▼▼▼

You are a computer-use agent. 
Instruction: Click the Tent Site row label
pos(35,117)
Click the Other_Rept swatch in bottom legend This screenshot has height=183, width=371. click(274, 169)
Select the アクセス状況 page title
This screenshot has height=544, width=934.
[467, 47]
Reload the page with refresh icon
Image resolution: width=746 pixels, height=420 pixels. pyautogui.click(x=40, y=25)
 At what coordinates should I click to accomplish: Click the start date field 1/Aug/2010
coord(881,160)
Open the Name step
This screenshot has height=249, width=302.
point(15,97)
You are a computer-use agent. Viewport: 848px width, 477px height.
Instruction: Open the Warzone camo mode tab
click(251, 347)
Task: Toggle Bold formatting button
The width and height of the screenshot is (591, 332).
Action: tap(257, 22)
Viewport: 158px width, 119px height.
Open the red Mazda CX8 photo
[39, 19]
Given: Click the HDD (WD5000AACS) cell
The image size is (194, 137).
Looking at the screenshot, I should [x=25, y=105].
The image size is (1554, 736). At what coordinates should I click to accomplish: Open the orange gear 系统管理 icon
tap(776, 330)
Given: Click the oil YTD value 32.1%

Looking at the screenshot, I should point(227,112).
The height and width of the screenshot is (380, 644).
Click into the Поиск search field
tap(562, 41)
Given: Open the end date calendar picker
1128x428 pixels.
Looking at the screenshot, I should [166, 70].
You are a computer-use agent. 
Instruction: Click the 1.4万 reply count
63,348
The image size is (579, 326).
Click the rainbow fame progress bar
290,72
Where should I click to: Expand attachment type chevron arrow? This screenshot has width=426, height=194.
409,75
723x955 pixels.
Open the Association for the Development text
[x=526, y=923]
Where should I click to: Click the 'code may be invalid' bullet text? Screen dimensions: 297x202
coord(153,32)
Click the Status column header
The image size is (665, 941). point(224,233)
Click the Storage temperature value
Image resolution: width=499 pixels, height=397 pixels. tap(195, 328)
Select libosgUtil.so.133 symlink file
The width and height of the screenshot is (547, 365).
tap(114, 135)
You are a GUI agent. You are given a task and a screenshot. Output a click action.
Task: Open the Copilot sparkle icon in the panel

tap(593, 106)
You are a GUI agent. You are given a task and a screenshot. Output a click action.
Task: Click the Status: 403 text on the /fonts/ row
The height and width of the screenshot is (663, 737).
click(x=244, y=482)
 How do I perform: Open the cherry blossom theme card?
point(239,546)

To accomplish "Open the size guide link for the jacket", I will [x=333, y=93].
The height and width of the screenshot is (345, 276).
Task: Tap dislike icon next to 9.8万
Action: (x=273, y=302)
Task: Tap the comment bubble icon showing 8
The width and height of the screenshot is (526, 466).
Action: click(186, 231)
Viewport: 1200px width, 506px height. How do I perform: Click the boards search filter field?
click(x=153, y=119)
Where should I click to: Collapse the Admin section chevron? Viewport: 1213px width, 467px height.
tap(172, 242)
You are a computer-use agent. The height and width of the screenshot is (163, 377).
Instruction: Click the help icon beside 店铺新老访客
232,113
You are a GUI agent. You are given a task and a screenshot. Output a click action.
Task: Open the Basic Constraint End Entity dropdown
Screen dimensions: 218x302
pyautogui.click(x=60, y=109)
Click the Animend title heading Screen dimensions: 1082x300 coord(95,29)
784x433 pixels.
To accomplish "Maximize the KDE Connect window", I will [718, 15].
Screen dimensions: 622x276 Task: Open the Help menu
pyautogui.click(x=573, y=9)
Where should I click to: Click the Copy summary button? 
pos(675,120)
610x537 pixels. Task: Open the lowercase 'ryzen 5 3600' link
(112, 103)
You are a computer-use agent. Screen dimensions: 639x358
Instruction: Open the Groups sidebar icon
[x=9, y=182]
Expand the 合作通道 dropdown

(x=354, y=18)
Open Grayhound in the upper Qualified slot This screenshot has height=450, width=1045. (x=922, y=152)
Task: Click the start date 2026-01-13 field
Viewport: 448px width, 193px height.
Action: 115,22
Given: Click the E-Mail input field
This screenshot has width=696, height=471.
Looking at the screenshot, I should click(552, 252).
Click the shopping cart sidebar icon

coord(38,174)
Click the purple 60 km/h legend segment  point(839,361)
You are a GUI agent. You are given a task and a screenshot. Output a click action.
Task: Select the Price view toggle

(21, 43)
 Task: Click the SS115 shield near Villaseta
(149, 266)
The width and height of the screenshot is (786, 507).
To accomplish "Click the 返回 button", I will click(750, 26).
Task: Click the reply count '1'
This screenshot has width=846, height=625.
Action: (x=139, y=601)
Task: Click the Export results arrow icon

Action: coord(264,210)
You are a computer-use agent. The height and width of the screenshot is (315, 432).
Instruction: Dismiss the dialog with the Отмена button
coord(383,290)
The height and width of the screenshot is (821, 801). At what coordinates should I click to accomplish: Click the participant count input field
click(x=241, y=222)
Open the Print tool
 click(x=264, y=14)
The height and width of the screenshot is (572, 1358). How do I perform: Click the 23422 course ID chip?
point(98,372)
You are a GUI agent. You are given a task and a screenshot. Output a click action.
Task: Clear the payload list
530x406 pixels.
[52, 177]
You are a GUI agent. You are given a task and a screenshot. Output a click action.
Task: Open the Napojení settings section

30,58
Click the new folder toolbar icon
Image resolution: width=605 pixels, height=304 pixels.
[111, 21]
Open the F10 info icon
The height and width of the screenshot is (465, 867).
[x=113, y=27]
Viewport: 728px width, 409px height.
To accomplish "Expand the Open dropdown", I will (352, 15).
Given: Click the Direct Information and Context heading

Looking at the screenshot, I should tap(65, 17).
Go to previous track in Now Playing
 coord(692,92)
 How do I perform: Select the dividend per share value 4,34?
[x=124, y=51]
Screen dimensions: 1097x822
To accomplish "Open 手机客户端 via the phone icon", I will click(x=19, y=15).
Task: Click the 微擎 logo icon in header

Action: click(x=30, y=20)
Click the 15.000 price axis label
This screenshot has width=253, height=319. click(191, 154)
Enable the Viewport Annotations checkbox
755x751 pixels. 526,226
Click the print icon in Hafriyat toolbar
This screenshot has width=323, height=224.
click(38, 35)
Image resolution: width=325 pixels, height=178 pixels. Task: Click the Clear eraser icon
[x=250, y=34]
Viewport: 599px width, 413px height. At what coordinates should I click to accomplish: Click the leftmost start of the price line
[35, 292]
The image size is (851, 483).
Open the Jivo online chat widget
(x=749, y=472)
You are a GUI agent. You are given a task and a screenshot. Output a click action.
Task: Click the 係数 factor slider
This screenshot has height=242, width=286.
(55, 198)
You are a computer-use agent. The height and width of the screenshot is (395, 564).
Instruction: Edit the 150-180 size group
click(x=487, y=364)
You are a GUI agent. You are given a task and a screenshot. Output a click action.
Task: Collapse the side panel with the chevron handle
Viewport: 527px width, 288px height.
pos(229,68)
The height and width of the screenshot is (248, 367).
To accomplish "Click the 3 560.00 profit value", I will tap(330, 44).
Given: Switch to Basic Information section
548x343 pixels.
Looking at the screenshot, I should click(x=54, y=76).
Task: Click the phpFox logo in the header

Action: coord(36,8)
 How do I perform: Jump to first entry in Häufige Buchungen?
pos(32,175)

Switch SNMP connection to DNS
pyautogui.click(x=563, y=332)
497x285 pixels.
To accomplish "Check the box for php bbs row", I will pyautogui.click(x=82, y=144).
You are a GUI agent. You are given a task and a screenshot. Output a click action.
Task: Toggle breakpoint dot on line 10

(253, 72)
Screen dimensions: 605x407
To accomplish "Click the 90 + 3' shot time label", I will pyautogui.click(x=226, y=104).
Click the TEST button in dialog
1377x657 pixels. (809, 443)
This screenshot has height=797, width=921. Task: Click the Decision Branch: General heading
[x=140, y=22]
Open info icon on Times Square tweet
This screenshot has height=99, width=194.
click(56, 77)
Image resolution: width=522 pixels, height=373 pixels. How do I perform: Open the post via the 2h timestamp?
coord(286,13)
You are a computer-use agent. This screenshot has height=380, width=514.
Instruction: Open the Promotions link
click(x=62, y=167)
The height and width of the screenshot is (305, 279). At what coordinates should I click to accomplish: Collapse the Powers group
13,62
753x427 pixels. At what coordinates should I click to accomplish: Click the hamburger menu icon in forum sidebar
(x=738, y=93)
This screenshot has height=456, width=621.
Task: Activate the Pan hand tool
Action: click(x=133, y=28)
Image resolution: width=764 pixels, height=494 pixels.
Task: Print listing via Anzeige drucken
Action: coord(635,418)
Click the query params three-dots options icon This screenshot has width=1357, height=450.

▲▲▲

* **YOUR ASSIGNMENT**
Find the line with "753x427 pixels. At". Transcribe it and every line after it exactly, through the end of the records above, and nothing else.

* **SOLVED PROBLEM**
753x427 pixels. At what coordinates should I click to accomplish: Click the hamburger menu icon in forum sidebar
(x=738, y=93)
This screenshot has height=456, width=621.
Task: Activate the Pan hand tool
Action: click(x=133, y=28)
Image resolution: width=764 pixels, height=494 pixels.
Task: Print listing via Anzeige drucken
Action: coord(635,418)
Click the query params three-dots options icon This screenshot has width=1357, height=450.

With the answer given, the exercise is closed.